April 2017 is the 46 anniversary of the pingpong diplomacy – an event that changed the future of China. It also changed the direction of Australian politics, leading to the ALP Federal election victory in November 1972. But as I explain in the link to this posting, the change in Canberra could well have not occurred but for a chance telephone call from myself to a small manufacturing firm in Nagoya.  

Another point needs to be made: Legend has it that the then ALP leader Gough Whitlam seized the pingpong opening to make his historic 1971 visit to China and so set in train the events that led to that election victory in November 1972. In fact Whitlam initially was reluctant to make that visit; he had long been wary of China and the pro-China group around Jim Cairns. I happen to know personally that the credit should go to then ALP national secretary Mick Young, who went out of his way to persuade Whitlam. Some credit should also go to the then editor of The Australian, Adrian Deamer.

At the time I was in Tokyo as correspondent for The Australian. I became involved with the 1971 pingpong events when it emerged that all the teams to the world table tennis championships in Nagoya had been invited to visit China with only one exception – the team from Australia. At the time we had to assume that the reason was Canberra’s virulently anti-Beijing foreign policy. But by a chain of very haphazard events (which I relate in the link to this posting) I discovered that the team had in fact been invited but on Canberra’s orders the invitation was refused, even though the US team had accepted. It was, as I have argued elsewhere, yet another example of how Canberra’s anti-China phobias in the sixties and seventies pushed Canberra to independent foreign policies – independent, but well to the right of US policies. Indeed, to make sure Australian opinion would not be seduced by pingpong adventures in China, Canberra had even organised for the term to go to Taiwan after Nagoya, together with visas.

As I also explain in the link I then set out to persuade the team to accept the China invitation, to confirm with Beijing that it was still open (and that I was included), and then to help them collect enough of the team’s scattered members to make the trip to China via Hong Kong, then the only point of entry to China. But the team did not have the funds to get to Hong Kong. At this point Adrian Deamer was able to step in and persuade his newspaper (business manager John Menadue) to fund the trip. And so our motley collection were able to set off for Beijing via Guangzhou and Shanghai, despite having those incriminating Taiwan visas in their passports.

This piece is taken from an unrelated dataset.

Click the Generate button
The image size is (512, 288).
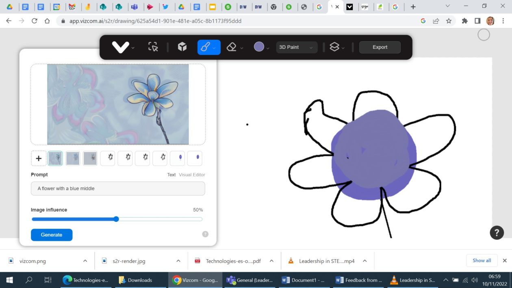pyautogui.click(x=52, y=235)
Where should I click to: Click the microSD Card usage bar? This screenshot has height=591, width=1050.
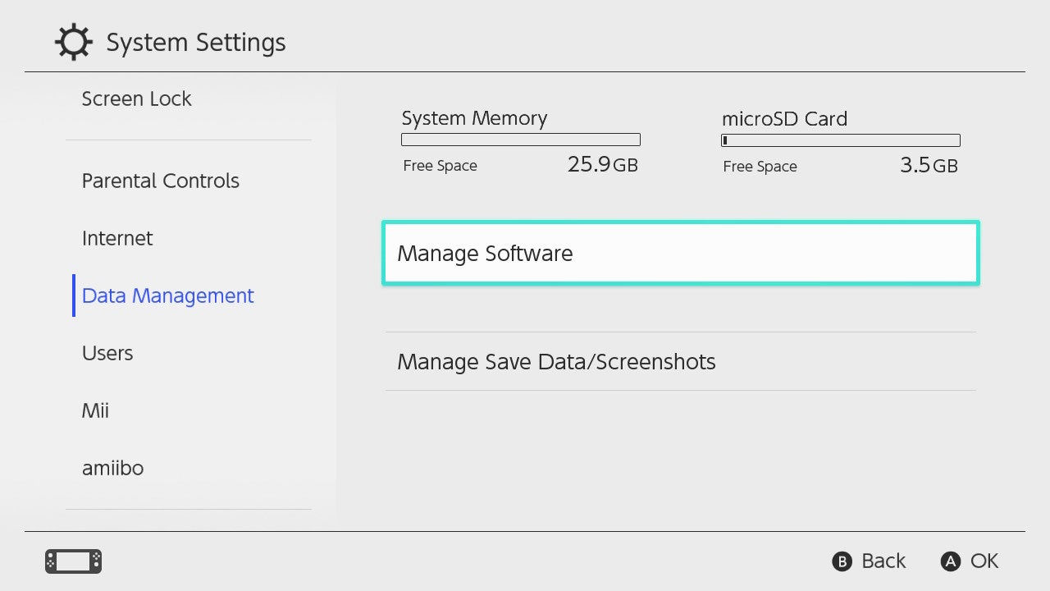click(840, 140)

As the Australian media rush for visas to cover the visit got under way, even the previously anti-Beijing Department of External Affairs was persuaded it should set up a committee to follow events more closely. The climax came at the end of the visit when I and another media person asked for and got a formal briefing from Chinese officials on relations with Australia. Back in Australia the warning we got – that Beijing was considering moving more of its wheat purchases to Canada unless Canberra made some effort to improve relations – was front page news. The ALP began to realise that it could use the opening to China for political advantage. The move initiated by Mick Young got under way.

The rest is history, related in some detail in  www.gregoryclark.net– Life Story Chapter 7a.

Gregory Clark joined the Department of External Affairs in 1956 with postings to Hong Kong (he was the first EA person post-war to be trained in Chinese) and Moscow.  After resigning in 1965 he moved to Japan where he has been actively involved as a commentator and educationalist.